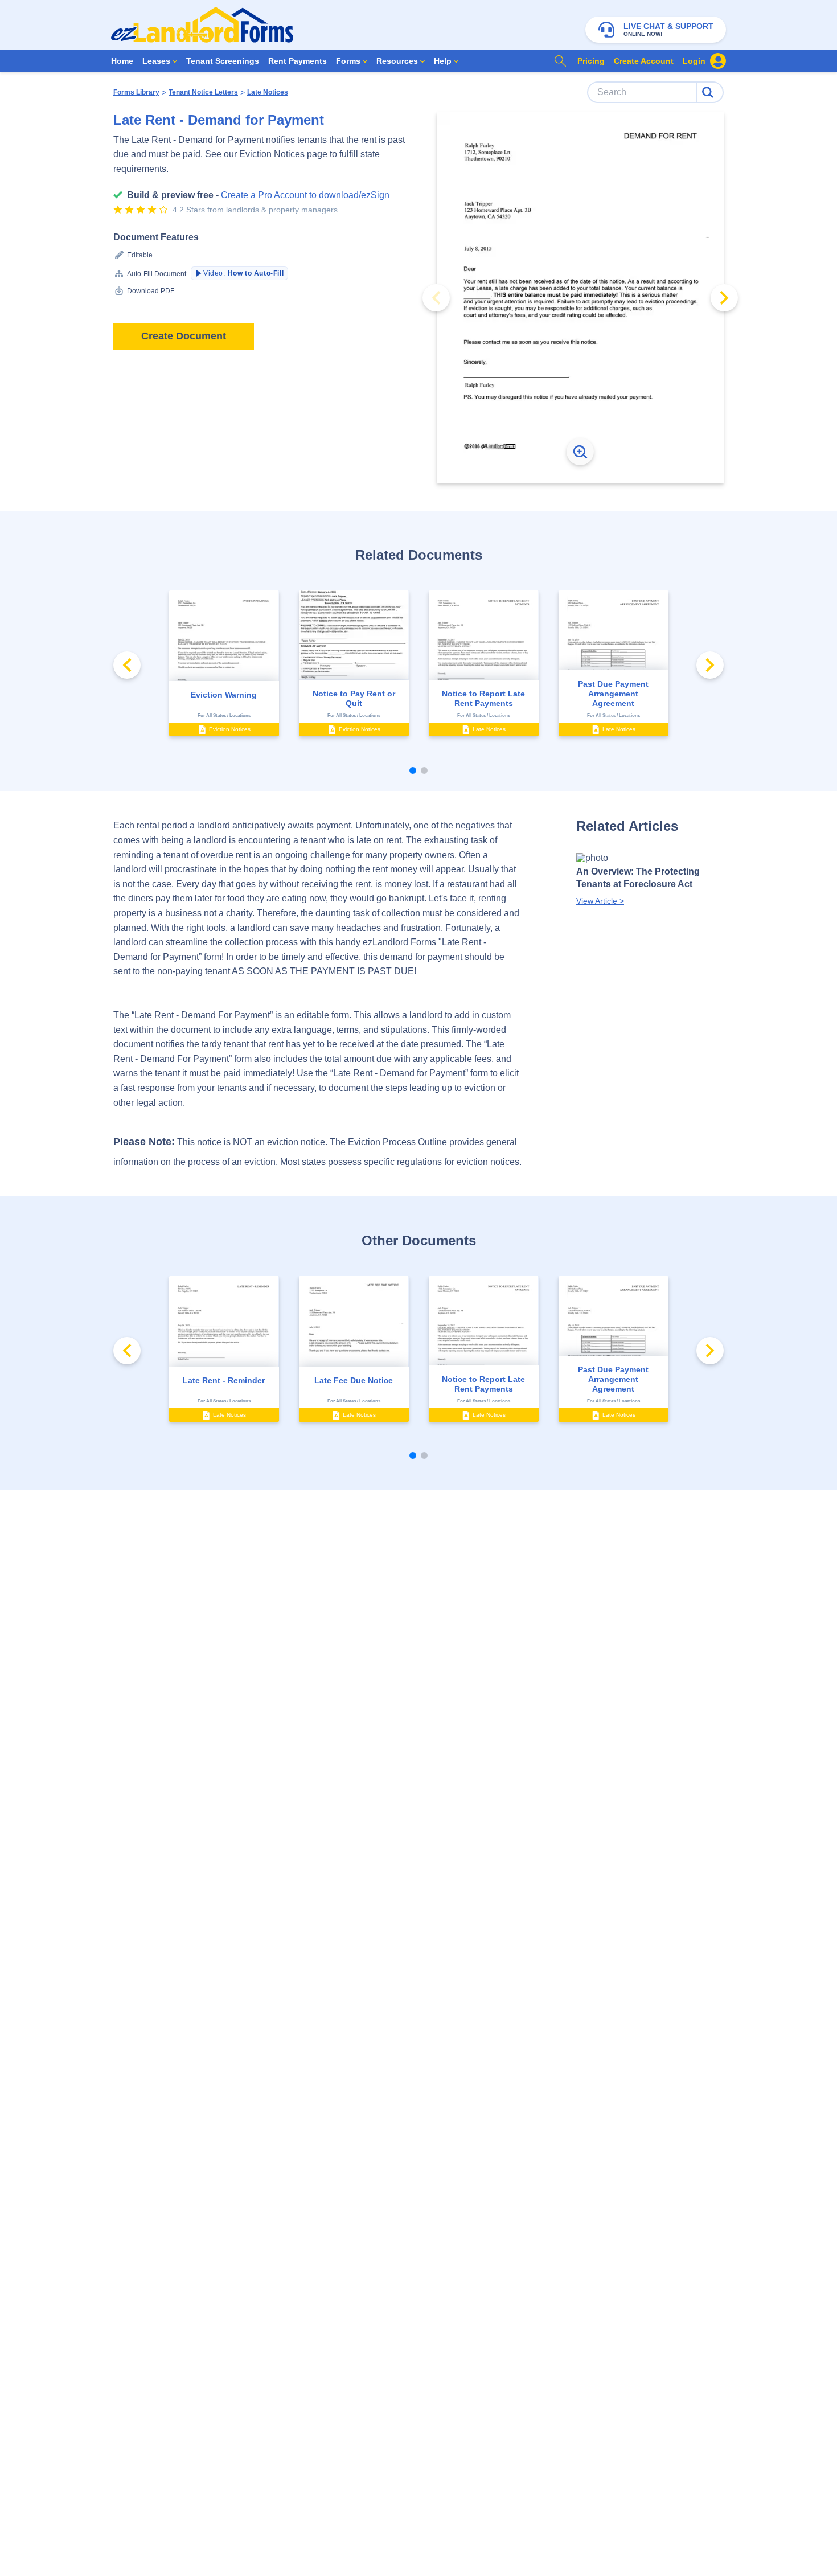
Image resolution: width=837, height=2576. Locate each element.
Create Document (183, 336)
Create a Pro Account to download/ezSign (305, 195)
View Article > (600, 900)
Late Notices (267, 92)
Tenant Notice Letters (203, 92)
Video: (243, 273)
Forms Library (136, 92)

═══

_Your objective_
Text only, please: give the listing again word for word with no images.

_Problem solution_
Image resolution: width=837, height=2576. Locate each element.
Create Document (183, 336)
Create a Pro Account to download/ezSign (305, 195)
View Article > (600, 900)
Late Notices (267, 92)
Tenant Notice Letters (203, 92)
Video: (243, 273)
Forms Library (136, 92)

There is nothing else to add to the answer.